Umbrellas, seemingly almost self-indulgent, covered only Rick and Sue, and the rain washing down the faces of the family couldn’t mask salty tears.
“Watching the Marines walk under the plane and take out Cody’s casket killed me,” said Troy Potter, Cody’s best friend since first grade, who Cody would call from wherever he was, sometimes multiple times a week, at one or two in the morning and ask if Troy was partying like a rock star.
Exactly five months earlier, Brian – who spent four years in Marine intelligence, and once a Marine, always a Marine – drove to Des Moines International to pick up Rick, Sue and Cody. They were flying in from Maryland on the same day Brittany graduated from La’James College in Mason City. Cody was staying in Hampton for the next month or so before going to California. The next day was Brian’s birthday, his best ever, he said. The following day was the birthday of the Marine Corps. He waited in baggage claim for more than an hour after a mix-up on the arrival time, but the pay-off was laying eyes on Cody, smiling like always, riding down the escalator and bringing him home. Five months later, he drove the Wankens’ white Chevy Tahoe back to the airport.
The four Marines on each side slowly raised their arms to salute the fallen hero, holding that salute as Cody rode down the conveyor belt until they lifted him into the hearse, slowly saluting him again.
There was anticipation during the ride to the airport. Rick and Sue were finally going to bring their son home after nearly a week – the entire process from Cody’s death to his burial stretched for nine days – when most parents would have been able to bury their child, and say goodbye, three or four days ago. But things got heavier the closer they came to Des Moines.

(Interface element records)
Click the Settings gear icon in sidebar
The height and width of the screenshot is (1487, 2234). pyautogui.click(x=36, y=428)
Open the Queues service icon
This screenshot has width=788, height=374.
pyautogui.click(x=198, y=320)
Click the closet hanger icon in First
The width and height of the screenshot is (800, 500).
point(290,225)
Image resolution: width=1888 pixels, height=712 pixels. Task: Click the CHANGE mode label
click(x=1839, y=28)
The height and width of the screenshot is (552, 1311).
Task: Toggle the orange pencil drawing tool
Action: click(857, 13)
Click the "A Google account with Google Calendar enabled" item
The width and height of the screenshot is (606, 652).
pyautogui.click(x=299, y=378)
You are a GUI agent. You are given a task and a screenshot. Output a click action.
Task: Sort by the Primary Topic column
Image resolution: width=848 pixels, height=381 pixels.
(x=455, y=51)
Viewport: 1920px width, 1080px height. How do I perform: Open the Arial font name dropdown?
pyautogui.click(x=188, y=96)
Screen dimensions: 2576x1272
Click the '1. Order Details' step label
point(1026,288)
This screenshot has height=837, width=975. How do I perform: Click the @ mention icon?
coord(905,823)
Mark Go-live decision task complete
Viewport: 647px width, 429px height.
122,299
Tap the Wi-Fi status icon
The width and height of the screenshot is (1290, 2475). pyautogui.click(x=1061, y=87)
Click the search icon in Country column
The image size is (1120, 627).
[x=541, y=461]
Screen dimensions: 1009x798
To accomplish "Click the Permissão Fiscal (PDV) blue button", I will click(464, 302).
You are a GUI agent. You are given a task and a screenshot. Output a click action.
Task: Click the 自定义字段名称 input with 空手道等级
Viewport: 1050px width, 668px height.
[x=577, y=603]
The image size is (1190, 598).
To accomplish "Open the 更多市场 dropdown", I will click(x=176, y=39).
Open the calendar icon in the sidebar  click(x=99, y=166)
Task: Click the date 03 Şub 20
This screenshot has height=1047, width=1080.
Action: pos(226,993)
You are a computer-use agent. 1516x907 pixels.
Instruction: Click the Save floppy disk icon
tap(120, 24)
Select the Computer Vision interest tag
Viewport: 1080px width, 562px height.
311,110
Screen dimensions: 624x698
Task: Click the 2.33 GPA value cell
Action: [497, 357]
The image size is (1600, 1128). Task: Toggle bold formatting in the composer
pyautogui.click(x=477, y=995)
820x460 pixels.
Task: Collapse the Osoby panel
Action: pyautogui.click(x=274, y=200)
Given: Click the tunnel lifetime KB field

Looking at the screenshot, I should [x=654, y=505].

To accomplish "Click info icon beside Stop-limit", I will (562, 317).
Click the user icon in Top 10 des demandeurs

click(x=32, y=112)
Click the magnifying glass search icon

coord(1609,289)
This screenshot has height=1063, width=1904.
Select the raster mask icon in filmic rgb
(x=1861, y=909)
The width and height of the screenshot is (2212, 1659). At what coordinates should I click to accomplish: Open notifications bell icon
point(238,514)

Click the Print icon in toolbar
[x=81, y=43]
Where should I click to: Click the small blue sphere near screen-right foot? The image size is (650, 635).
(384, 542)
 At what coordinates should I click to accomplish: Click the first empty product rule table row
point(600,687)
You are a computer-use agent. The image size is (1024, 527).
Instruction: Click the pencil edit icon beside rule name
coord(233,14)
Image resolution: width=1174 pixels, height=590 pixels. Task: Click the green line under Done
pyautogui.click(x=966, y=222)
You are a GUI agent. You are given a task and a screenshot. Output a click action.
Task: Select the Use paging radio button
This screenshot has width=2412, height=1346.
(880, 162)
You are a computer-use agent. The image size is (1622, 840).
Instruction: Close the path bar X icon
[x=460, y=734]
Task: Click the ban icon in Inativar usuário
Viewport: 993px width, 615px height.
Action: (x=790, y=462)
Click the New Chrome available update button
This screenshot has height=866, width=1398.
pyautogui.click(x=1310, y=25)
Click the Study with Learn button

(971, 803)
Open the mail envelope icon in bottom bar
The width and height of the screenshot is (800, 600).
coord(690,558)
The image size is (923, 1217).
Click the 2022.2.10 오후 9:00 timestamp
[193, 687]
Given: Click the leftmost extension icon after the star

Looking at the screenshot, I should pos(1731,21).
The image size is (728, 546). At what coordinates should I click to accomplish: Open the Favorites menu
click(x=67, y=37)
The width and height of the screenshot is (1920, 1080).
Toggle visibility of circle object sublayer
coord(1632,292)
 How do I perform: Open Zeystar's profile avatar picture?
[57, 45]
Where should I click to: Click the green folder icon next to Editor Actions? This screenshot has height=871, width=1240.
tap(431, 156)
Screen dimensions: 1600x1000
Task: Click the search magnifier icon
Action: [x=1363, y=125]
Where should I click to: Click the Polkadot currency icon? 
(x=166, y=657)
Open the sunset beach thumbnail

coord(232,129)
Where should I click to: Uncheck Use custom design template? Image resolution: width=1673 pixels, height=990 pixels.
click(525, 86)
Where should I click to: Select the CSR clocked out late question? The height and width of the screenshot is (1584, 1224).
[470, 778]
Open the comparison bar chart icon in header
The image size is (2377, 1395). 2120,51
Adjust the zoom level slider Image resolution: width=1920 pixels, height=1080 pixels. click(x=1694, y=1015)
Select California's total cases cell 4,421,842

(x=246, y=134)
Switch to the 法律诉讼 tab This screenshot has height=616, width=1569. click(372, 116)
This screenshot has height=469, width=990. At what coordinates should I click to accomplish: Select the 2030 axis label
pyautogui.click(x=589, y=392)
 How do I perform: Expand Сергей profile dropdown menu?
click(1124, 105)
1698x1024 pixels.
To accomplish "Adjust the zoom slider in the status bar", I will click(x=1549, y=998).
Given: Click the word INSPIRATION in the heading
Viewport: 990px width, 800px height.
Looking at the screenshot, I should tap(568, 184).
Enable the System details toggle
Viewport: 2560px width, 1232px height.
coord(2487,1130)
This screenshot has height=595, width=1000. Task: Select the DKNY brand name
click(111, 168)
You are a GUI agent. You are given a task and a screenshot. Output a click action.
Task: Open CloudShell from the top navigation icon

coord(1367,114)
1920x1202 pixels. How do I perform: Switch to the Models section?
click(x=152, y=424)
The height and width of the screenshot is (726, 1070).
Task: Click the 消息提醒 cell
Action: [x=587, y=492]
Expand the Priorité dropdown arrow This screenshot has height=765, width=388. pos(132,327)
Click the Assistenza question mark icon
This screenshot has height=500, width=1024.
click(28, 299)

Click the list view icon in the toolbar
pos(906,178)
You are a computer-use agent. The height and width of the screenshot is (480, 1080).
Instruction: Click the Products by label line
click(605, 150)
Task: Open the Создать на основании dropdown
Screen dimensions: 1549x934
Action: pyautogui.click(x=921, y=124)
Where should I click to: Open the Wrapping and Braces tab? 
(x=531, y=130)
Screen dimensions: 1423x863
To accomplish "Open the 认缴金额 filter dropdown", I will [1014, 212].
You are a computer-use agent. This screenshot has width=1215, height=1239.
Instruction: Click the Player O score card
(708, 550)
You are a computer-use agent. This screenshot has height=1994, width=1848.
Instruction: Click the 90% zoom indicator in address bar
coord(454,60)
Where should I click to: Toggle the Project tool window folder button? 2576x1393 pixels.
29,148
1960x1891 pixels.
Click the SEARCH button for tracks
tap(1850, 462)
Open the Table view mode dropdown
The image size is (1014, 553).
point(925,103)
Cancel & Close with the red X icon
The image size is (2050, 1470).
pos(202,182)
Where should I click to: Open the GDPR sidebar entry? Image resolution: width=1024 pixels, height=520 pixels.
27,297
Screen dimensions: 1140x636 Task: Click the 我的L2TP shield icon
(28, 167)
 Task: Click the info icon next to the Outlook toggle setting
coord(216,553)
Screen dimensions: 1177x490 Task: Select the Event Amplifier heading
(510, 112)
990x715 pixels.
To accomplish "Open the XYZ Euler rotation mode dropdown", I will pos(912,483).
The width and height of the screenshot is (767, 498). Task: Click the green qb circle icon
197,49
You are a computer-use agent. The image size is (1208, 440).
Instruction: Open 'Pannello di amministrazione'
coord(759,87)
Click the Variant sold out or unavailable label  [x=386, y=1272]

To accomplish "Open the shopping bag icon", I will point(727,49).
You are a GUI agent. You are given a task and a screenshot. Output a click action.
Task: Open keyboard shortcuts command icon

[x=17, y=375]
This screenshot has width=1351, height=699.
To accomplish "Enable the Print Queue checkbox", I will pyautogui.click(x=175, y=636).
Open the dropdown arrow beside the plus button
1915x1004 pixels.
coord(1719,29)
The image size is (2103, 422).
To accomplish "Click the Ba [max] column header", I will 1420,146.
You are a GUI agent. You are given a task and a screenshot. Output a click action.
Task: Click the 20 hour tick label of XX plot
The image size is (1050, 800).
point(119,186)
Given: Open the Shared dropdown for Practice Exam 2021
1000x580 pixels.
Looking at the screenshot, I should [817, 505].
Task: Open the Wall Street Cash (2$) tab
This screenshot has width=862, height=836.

### DIRECTIONS
- 1) Copy word for word the part of the article about Cody's homecoming that opens with the words "Umbrellas, seemingly almost" and closes with "a rock star.".
- 2) Set down the lines of the listing without changes, from the line containing "Expand the Priorité" through the line containing "click(605, 150)", including both of those lines.

### RESPONSES PER TASK
- 1)
Umbrellas, seemingly almost self-indulgent, covered only Rick and Sue, and the rain washing down the faces of the family couldn’t mask salty tears.
“Watching the Marines walk under the plane and take out Cody’s casket killed me,” said Troy Potter, Cody’s best friend since first grade, who Cody would call from wherever he was, sometimes multiple times a week, at one or two in the morning and ask if Troy was partying like a rock star.

- 2)
Expand the Priorité dropdown arrow This screenshot has height=765, width=388. pos(132,327)
Click the Assistenza question mark icon
This screenshot has height=500, width=1024.
click(28, 299)

Click the list view icon in the toolbar
pos(906,178)
You are a computer-use agent. The height and width of the screenshot is (480, 1080).
Instruction: Click the Products by label line
click(605, 150)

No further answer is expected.